The Issue of the Patriarchate of Jerusalem, since 2005, according to the canonical order and ecclesiastic traditions

(a) This is not an issue in the state's direct interests, in terms of secular power. It is however, as aforementioned, an internal matter involving the local Orthodox Churches - currently 14. Their seats are, hierarchically, as follows: Constantinople (Istanbul), Alexandria, Antioch (nowadays located in Damascus), Jerusalem, Moscow, Belgrade, Bucharest, Sofia, Tbilisi, Nicosia, Athens, Warsaw, Tirana, Prague.

(b) It is however indirectly to the interest of the state, everywhere, that all is done properly, on the basis of internal rules and ecclesiastic regulations, in any Church and regardless of its location, so as to prevent conflict. This is particularly true with regard to the four primary Patriarchates of the East, the so-called First-born Patriarchates, i.e. of Constantinople, Alexandria, Damascus and Jerusalem.

Unfortunately, things here became even worse, because it all happened in a factional or conspiratorial manner, locally and on the basis of political terms, and above all in a climate of violence vis-a-vis the pan-Orthodox system of administration. And here is the proof.

(1) Locally, in Jerusalem, during the first stage of the creation of a faction against Patriarch Irineos:

(a) The main feature of the processes within the Brotherhood of the Holy Sepulchre, was the rallying of members of the Synod, outside its context, against the person presiding at the Synod, i.e. the Patriarch.

(b) According to ecclesiastic rules, which are very strict in this matter, the only instrument that is both entitled and obliged to consider internal matters such as conflicts and any accusations whatsoever against the Patriarch or other members of the Synod and the Brotherhood of the Holy Sepulchre, is the 18-member Holy Synod of the Patriarchate of Jerusalem.

(c) Patriarch Irineos convened Synods, legally and canonically, as soon as the crisis surfaced (late 2004 - early 2005), in order to examine the situation. However, the arch-priests that had rallied against the Patriarch, did not attend these meetings. The members that did attend, accused the absentees, canonically during the meetings, of factionism, sectarianism and disobedience. However, even some of the Synod members attending the meetings, who had in the meantime rallied around the opponents of the Patriarch for reasons of personal interest, participated also in the actions they had previously accused during the meetings, in other words became part of the faction and of the sect. One of them was the Archbishop of Tabor, Theophilos.

(2) On a pan-Orthodox level, in Constantinople:

(a) In view of this anomalous situation within the Patriarchate, the only canonical and ecclesiastic solution would be to convene a pan-Orthodox Synod. Indeed, this is what happened, albeit with many uncanonical irregularities, in Constantinople and under the presidency of the Ecumenical Patriarch, located in this city ever since it was founded.

◆ **EXTRACTED ENTRIES**
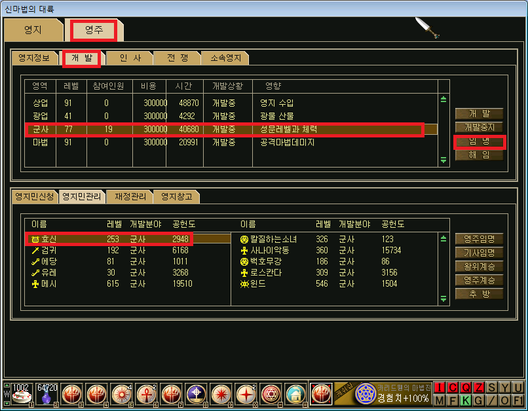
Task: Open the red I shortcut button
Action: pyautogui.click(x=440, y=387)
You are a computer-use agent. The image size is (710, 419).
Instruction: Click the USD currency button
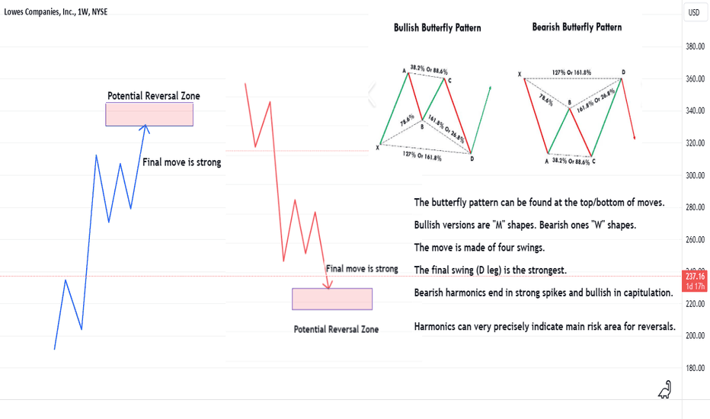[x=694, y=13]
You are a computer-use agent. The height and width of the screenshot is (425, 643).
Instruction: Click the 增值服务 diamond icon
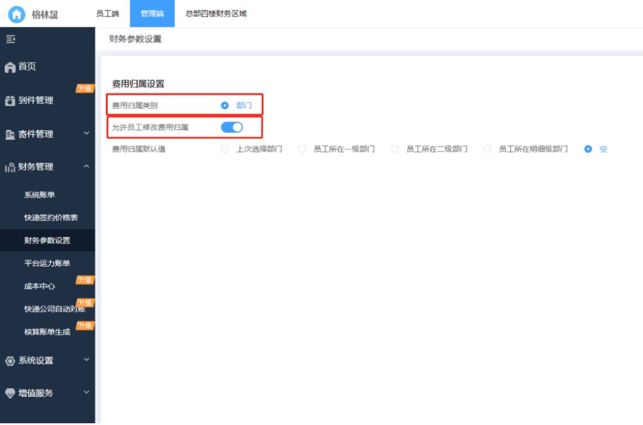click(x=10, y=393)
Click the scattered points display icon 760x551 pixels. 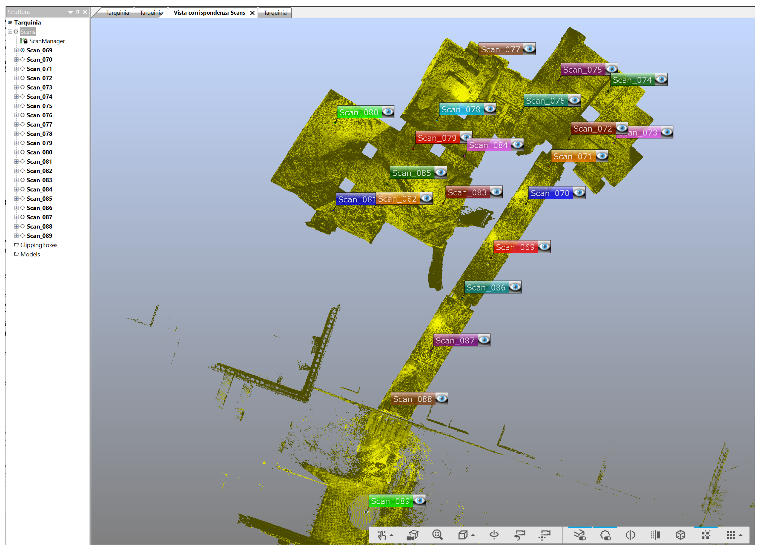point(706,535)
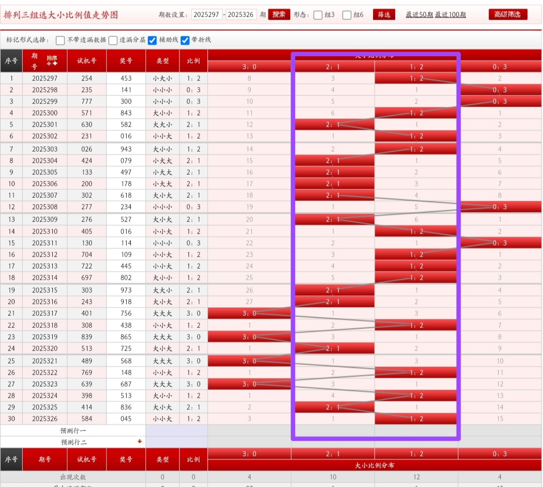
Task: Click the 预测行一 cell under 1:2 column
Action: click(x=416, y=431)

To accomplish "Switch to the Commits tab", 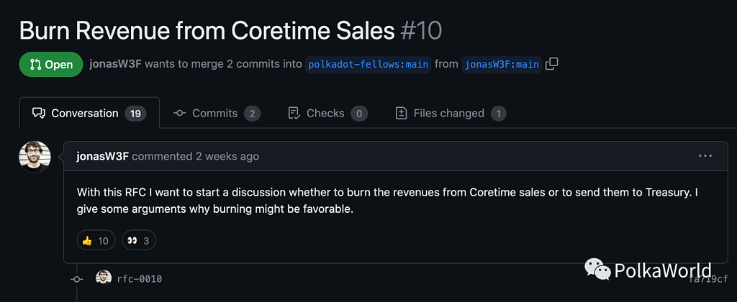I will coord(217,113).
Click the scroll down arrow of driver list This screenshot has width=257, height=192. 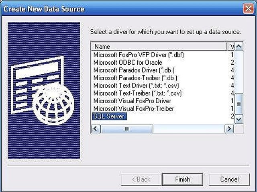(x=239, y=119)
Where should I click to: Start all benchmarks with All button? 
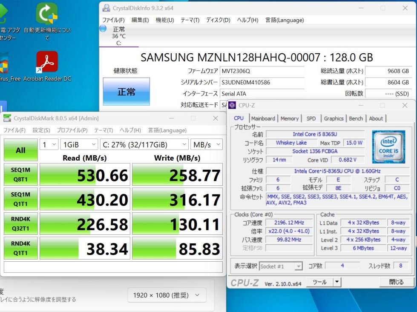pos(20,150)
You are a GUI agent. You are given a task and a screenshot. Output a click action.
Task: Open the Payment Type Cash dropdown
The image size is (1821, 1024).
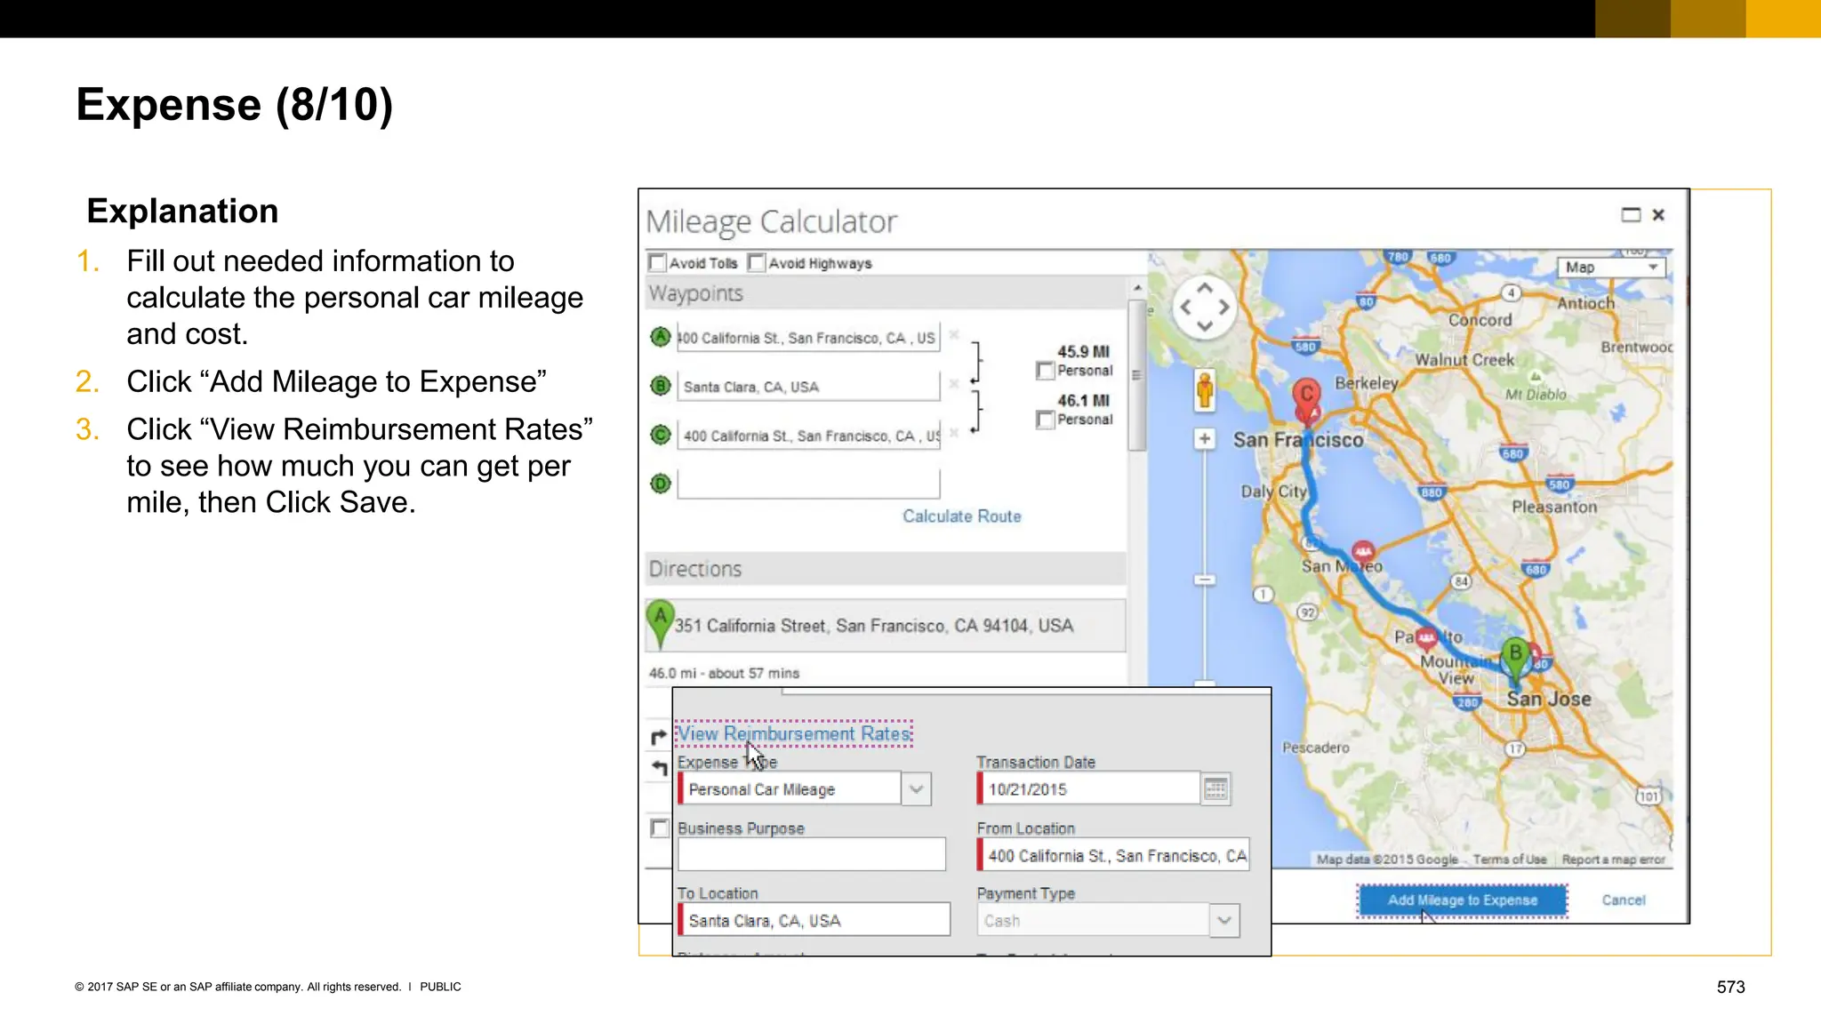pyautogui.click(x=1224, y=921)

◆ **EXERCISES**
• 1. In the passage about the Patriarchate of Jerusalem, which Synod member is named as having joined the faction against Patriarch Irineos?
• 2. Continue the passage about the Patriarchate of Jerusalem from the point where it stops.

◆ **RESULTS OF THE TASKS**
• 1. The Archbishop of Tabor, Theophilos.

• 2.
(b) Unfortunately, even the pan-Orthodox Synod was unable to provide a solution, on the basis of peacemaking and compromise, as the representatives of local Churches and Patriarch Irineos himself rightfully wanted, according to the ecclesiastic rules. This was however against the drift formed by his opponents, who had in the meantime become a majority, through factionism and not in the context of the Synod and with the support of the government of Greece and of the Ecumenical Patriarchate of Constantinople. They were a majority born out of faction and conspiracy, and not the result of a synodic process under the self-evident presidency of the Patriarch, who could be called to account before the Synod, by its members. However, they all kept dead silence at the Synod, instead of standing up to the Patriarch.

(c) For a series of reasons, that are foreign to the ecclesiastic and canonical normal course of affairs, the pan-Orthodox Synod failed its mission, once more ceding authority to solve the problem to the Local Church of Jerusalem. Also, it assigned the majority of the members opposing the Patriarch, which it named Synod (naturally without a Patriarch and a president of the Synod) with the task of resorting to the Courts against the Patriarch and placed him in a state of unsociableness, i.e. interrupting the spiritual relations between the pan-Orthodox System and Irineos. This last action rendered the majority of the Synod “canonical”, in spite of having been the product of a faction, as mentioned above.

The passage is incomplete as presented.